Entrevista coletiva do governo estadual de São Paulo. Foto: Governo de São Paulo/Flickr

Política

O governador de São Paulo, João Doria, anunciou nesta terça-feira 14 que os servidores públicos do estado só receberão o 13º salário e as férias no mês de dezembro deste ano. A mudança faz parte de um plano de contenção de despesas por causa do estado de calamidade pública motivado pela pandemia do coronavírus.

Até então os profissionais recebiam parte do 13º no mês do aniversário e o valor das férias no mês escolhido para o descanso.

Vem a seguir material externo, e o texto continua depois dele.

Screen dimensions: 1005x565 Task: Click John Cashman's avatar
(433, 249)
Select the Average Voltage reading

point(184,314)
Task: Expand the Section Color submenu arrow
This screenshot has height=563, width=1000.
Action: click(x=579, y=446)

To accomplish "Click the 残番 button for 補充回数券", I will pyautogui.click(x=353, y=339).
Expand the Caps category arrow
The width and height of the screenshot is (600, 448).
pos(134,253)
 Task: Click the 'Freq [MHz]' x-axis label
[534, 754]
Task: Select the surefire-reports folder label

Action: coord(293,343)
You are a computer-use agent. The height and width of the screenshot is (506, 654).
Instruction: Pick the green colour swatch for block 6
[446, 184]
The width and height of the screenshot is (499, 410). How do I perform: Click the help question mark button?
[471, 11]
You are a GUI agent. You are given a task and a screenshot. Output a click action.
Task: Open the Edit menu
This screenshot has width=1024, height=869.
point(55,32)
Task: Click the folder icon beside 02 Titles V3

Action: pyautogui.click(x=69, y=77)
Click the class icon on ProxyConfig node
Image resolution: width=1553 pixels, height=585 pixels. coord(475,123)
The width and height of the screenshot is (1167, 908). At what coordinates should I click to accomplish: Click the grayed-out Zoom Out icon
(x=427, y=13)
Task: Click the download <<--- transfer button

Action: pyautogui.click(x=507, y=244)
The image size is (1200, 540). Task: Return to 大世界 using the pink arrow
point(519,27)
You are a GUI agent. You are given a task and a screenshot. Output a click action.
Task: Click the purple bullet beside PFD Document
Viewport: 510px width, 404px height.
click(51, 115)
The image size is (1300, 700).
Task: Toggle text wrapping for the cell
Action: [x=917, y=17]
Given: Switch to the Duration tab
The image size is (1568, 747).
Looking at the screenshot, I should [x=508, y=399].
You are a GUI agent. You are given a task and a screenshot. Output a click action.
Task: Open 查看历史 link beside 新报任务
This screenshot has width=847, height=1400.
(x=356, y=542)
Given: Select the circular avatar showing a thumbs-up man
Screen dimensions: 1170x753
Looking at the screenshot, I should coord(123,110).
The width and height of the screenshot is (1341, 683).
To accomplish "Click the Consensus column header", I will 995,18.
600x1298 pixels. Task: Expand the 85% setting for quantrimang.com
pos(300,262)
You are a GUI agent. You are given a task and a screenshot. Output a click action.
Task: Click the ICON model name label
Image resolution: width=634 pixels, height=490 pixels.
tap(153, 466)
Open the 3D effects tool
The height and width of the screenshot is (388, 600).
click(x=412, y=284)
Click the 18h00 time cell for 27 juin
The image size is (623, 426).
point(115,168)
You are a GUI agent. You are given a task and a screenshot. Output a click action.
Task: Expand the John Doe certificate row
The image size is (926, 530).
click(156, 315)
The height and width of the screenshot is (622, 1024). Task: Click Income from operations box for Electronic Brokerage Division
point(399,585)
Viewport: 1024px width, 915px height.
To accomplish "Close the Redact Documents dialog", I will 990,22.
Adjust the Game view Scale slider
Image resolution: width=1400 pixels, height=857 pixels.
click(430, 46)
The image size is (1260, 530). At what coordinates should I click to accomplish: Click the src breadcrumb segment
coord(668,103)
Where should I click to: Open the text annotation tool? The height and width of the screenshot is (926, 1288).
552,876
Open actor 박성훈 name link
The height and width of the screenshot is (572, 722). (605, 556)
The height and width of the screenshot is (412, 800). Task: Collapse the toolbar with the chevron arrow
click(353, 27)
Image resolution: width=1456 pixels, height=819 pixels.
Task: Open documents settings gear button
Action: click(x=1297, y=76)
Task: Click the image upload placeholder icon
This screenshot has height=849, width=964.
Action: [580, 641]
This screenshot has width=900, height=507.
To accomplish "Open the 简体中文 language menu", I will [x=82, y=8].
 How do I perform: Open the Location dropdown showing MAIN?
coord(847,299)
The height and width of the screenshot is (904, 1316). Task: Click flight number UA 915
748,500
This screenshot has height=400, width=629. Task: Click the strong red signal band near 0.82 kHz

Outros pontos anunciados são a paralisação dos concursos públicos, as nomeações para cargos e a contratação de estagiários. O decreto ainda suspende a fixação de metas e a realização de avaliações referentes a bonificações e participações nos resultados que possam gerar despesas.

 

Todas essas medidas não se aplicam aos funcionários da Secretaria da Saúde e do Instituto de Assistência Médica ao Servidor Público Estadual, além dos servidores das universidades públicas estaduais, mas o governador recomendou que as instituições de ensino adotem medidas de contenção de despesas.

Essas alterações foram feitas após o governo de SP deixar de arrecadar R$ 10 bilhões em 90 dias. Doria afirmou que a intenção do governo é preservar os empregos e garantir estabilidade nesse momento de crise.

Quando questionado sobre corte de salário, o secretário de governo e vice-governador, Rodrigo Garcia, afirmou que isso cabe ao governo federal.  “O que cabe ao estado foi feito. A redução ou corte de salários é uma decisão que vem do executivo federal”, afirmou.

Novos testes

O governador paulista João Doria (PSDB) anunciou ainda a chegada de 725 mil testes para coronavírus trazidos da Coreia do Sul. Segundo ele, essa é a primeira parte de um lote que totalizará 1,3 milhão de testes, por um custo de R$ 85 milhões.